Das Museo Nacional de Bellas Artes

Wendy Guerra

Dieser Saal ist mein Lieblingsort, denn ich finde, die Person, die Kuratorin in diesem Saal war, hat einen sehr sentimentalen Zeitpunkt eingefangen, als sie nämlich alle Ausstellungen geschlossen haben. Diese Frau, die Kuratorin, schaffte es, die Türen zu öffnen.

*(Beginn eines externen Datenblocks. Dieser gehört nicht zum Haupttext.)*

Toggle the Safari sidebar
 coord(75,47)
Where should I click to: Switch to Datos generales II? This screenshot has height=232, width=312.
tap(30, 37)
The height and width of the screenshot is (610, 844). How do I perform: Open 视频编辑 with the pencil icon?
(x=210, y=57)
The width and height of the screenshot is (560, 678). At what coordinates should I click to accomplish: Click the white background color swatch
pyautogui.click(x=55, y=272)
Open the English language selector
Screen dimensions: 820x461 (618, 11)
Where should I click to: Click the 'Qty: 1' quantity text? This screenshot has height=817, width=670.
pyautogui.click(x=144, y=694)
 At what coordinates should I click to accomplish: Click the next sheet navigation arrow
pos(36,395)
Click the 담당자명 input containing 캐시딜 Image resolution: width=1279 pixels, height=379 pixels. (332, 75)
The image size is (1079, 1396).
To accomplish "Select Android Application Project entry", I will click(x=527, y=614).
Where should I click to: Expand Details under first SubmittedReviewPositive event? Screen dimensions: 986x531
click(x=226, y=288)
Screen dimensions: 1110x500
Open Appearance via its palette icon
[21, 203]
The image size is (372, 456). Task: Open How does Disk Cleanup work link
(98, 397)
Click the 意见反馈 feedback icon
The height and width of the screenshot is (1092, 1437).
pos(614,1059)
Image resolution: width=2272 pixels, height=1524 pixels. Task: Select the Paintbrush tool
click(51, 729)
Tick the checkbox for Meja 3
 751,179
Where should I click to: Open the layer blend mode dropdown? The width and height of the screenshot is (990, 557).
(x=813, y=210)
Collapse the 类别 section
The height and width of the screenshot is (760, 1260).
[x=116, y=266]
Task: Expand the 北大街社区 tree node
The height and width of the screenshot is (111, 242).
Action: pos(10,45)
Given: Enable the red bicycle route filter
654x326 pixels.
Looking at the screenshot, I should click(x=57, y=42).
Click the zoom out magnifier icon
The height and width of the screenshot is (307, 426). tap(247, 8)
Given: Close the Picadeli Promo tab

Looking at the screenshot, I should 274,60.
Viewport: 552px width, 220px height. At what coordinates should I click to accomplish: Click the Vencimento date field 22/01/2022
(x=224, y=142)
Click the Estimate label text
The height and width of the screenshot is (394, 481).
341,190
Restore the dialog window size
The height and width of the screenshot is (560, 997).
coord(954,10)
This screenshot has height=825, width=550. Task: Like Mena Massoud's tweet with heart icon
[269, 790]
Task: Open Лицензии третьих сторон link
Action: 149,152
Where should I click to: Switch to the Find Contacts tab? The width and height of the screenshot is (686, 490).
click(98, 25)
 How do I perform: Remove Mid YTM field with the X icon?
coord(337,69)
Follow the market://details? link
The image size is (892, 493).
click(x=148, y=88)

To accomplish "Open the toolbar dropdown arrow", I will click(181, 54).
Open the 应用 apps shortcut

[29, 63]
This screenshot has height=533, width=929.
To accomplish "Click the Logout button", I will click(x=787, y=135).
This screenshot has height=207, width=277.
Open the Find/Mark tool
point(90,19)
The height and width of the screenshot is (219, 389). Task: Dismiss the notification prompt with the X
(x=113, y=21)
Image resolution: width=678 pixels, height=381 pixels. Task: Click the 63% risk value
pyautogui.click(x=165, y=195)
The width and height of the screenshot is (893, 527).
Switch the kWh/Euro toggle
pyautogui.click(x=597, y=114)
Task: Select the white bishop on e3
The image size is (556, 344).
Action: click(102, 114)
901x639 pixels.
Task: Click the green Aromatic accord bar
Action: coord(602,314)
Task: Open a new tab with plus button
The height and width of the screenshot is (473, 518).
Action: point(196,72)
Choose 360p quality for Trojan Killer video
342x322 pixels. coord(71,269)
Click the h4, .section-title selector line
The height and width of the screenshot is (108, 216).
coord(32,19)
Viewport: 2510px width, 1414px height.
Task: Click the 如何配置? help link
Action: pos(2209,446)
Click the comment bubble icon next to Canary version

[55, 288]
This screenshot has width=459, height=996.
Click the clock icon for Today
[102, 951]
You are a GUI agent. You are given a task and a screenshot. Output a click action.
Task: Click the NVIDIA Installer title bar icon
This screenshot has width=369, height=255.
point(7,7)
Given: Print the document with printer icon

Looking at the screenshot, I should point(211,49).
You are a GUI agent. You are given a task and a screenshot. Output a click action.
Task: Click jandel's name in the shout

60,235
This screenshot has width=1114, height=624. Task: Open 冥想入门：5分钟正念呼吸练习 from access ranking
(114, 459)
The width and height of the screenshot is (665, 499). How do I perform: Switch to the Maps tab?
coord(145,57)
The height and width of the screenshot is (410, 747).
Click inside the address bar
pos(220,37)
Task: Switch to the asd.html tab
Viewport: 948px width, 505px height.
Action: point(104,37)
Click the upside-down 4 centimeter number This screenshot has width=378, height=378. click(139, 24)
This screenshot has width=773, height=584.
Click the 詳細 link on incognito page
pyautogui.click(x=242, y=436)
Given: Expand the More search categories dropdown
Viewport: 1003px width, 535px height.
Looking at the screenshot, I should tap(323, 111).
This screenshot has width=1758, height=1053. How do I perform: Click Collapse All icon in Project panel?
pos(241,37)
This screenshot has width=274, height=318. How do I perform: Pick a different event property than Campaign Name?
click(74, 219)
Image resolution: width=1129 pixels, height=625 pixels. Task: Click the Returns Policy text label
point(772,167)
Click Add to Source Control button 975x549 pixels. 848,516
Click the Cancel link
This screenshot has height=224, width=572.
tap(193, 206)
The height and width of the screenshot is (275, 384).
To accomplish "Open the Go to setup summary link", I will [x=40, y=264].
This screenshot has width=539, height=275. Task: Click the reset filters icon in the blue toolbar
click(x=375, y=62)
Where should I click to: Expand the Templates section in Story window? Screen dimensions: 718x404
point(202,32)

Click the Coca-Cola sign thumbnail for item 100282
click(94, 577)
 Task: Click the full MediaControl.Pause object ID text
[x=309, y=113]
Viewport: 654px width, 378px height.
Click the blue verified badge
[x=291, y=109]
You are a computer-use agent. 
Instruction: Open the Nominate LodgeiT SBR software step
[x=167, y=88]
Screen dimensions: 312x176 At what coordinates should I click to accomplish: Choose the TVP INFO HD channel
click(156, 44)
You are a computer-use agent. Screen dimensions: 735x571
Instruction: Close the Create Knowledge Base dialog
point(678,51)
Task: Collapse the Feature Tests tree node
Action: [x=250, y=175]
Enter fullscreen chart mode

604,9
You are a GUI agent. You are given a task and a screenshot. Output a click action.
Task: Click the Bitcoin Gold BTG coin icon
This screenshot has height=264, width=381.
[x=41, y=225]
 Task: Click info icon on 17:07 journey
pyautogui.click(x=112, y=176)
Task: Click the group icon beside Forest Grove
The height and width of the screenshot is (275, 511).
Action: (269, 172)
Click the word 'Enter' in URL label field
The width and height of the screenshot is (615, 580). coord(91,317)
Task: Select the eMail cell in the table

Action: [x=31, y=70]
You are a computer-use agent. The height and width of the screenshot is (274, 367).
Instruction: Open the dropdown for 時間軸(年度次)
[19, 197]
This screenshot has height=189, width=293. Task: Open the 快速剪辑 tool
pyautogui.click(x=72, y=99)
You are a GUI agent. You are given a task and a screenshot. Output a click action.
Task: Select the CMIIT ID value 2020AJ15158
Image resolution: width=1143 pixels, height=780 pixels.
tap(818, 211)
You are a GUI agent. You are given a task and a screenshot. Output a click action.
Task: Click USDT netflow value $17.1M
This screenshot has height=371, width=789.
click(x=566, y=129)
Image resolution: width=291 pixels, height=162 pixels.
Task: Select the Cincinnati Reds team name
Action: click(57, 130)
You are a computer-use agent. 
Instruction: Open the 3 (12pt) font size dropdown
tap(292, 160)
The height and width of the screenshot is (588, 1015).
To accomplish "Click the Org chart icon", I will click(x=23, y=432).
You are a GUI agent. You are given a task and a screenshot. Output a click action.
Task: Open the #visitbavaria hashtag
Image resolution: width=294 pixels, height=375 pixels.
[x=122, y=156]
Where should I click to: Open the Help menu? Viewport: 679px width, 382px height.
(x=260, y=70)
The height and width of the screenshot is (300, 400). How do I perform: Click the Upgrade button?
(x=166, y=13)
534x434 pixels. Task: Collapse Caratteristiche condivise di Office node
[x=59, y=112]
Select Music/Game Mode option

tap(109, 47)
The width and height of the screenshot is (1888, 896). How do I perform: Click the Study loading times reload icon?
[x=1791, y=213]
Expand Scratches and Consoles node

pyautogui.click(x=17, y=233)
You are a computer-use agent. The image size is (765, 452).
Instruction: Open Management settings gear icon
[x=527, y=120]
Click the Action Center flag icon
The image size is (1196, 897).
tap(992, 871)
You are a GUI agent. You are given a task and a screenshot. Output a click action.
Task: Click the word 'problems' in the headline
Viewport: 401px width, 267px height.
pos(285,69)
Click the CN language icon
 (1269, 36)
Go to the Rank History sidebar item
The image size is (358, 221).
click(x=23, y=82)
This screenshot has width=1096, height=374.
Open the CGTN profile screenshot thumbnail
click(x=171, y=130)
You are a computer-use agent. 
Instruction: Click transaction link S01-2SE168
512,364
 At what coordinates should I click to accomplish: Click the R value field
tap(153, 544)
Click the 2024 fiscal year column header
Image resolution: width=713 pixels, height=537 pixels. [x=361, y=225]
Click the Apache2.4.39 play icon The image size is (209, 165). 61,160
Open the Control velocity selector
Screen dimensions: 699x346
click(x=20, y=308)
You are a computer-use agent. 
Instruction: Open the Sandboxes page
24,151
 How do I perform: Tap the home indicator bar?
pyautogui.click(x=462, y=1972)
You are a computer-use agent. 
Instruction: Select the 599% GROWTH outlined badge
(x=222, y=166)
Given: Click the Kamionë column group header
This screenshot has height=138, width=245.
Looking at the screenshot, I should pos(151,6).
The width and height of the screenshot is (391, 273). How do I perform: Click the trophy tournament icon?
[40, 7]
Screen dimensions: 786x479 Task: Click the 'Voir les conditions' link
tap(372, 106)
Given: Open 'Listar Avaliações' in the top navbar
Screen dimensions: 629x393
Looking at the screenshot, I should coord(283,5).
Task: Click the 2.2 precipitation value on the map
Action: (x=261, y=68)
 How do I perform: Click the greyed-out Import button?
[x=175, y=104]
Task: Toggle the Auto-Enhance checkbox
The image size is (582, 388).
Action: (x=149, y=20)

Die kleinen klassischen Genies aus Kuba, die wirklich schon Klassiker sind. Du hast die Künstlerkooperative Los Carpinteros in New York erwähnt, und die Leute eröffnen eine Galerie für sie. Und diese kleinen klassischen Leute waren unbekannt und haben einen Platz in ihrem Land gefunden. Das wäre mein Traum, dass dasselbe mit Autoren passieren könnte: Dass wir alle unsere Arbeiten veröffentlichen könnten und ein persönliches Museum in einer Buchhandlung hätten. Und wir alle wären dort, die Bekannten, diejenigen, die noch keine Preise gewonnen haben, diejenigen, die Preise gewonnen haben, alle an einem Ort, damit die Leute unsere Arbeiten lesen können. Und genau das hat das Museum erreicht, und in gewisser Weise auch Kuba. Einen Ort zu haben, an dem wir einen Ausgleich schaffen können zwischen unseren Überzeugungen und dem, was das Establishment gestatten kann. Das ist wie ein Gleichgewicht, ein Gleichgewicht zwischen dem, was getan werden sollte und was getan werden kann.